*** Record excerpts ***
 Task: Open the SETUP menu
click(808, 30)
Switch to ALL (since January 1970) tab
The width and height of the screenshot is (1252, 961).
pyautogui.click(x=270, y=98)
*** End of Record excerpts ***
[Task to complete]
Print exactly the lines from the one with "Switch to ALL (since January 1970) tab" through the end of the data, inclusive.

[Exercise answer]
Switch to ALL (since January 1970) tab
The width and height of the screenshot is (1252, 961).
pyautogui.click(x=270, y=98)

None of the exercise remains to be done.